DOCUMENT >>
[start]
EnglishWhat is a Virtual Machine ?
A virtual machine (VM) is a simulated computer system that runs within a physical computer. The physical device, called a host or parent server, houses the VMs called guest or child server instances. Virtual machines include the following components:
- Memory.
- A virtual CPU.
- Disk storage space.
- A network interface.
These components mean you can have a parent server running VMs with entirely different operating systems.
For example, a parent server running on Windows could run multiple virtual machines on Ubuntu Linux, macOS, Windows 10, Solaris, or CentOS operating systems. This feature is possible because all VMs are entirely separate from their parent machine.
Virtual machines work because the physical host distributes resources to the virtual environment. The resource distribution is customizable to fit each user’s needs. For example, users can set specific CPU usage or storage space limits on each virtual machine.
Usually, these settings are created and applied during the installation/setup of a virtual machine. An internal layer of software, known as the hypervisor, actually controls the resource allocation.
This process is called virtualization, and it allows users to run multiple virtual machines using the available resources of the parent OS. When a VM is not running, resources revert to your host machine (the physical server that hosts your VM). Therefore, your host machine can leverage these resources when your VM is powered down.
How Do Virtual Machines Work?
Virtual machines operate using virtualization technology. As mentioned earlier, these virtualization applications use specialty software (a hypervisor) to effectively create an isolated virtual space in which different operating systems run and separate resources are distributed to each VM. Meaning you could have multiple VMs running on your host server.
Each server instance with an operating system running under the host server is a guest VM. Since these guest VMs are isolated from the parent and other guest operating systems, any changes do not impact the system's parent server or other VMs.
[end]
ROWS >>
[start]
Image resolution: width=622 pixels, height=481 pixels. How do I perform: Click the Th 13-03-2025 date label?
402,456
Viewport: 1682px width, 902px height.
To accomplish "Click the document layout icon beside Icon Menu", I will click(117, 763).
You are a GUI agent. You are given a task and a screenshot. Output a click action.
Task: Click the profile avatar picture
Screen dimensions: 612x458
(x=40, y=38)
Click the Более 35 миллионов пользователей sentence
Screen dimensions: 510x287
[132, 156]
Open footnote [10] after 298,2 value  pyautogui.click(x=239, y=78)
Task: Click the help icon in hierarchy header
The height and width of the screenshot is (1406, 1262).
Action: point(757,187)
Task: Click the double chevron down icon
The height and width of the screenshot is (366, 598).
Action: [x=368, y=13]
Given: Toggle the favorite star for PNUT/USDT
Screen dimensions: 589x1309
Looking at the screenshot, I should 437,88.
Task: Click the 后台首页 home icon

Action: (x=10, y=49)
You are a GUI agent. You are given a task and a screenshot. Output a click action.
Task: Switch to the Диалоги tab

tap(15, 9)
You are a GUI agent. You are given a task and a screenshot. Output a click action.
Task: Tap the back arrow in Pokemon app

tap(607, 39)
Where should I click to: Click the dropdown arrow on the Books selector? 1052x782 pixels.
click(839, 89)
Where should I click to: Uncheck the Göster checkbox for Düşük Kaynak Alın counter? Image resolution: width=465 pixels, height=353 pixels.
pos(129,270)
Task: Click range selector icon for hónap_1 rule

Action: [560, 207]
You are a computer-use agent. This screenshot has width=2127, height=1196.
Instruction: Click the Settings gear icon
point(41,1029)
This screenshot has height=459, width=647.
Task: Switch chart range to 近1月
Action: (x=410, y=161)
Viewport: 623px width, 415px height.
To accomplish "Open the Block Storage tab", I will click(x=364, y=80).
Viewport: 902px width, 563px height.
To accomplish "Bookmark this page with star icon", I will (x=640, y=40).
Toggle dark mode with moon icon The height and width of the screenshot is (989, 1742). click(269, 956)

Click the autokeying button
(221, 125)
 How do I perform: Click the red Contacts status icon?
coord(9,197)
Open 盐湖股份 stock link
[end]
EXERCISE DETAILS >>
Copy out the full text on virtual machines word for word, from start to finish. The data has no connection to the text on virtual machines.

TASK OUTPUT >>
EnglishWhat is a Virtual Machine ?
A virtual machine (VM) is a simulated computer system that runs within a physical computer. The physical device, called a host or parent server, houses the VMs called guest or child server instances. Virtual machines include the following components:
- Memory.
- A virtual CPU.
- Disk storage space.
- A network interface.
These components mean you can have a parent server running VMs with entirely different operating systems.
For example, a parent server running on Windows could run multiple virtual machines on Ubuntu Linux, macOS, Windows 10, Solaris, or CentOS operating systems. This feature is possible because all VMs are entirely separate from their parent machine.
Virtual machines work because the physical host distributes resources to the virtual environment. The resource distribution is customizable to fit each user’s needs. For example, users can set specific CPU usage or storage space limits on each virtual machine.
Usually, these settings are created and applied during the installation/setup of a virtual machine. An internal layer of software, known as the hypervisor, actually controls the resource allocation.
This process is called virtualization, and it allows users to run multiple virtual machines using the available resources of the parent OS. When a VM is not running, resources revert to your host machine (the physical server that hosts your VM). Therefore, your host machine can leverage these resources when your VM is powered down.
How Do Virtual Machines Work?
Virtual machines operate using virtualization technology. As mentioned earlier, these virtualization applications use specialty software (a hypervisor) to effectively create an isolated virtual space in which different operating systems run and separate resources are distributed to each VM. Meaning you could have multiple VMs running on your host server.
Each server instance with an operating system running under the host server is a guest VM. Since these guest VMs are isolated from the parent and other guest operating systems, any changes do not impact the system's parent server or other VMs.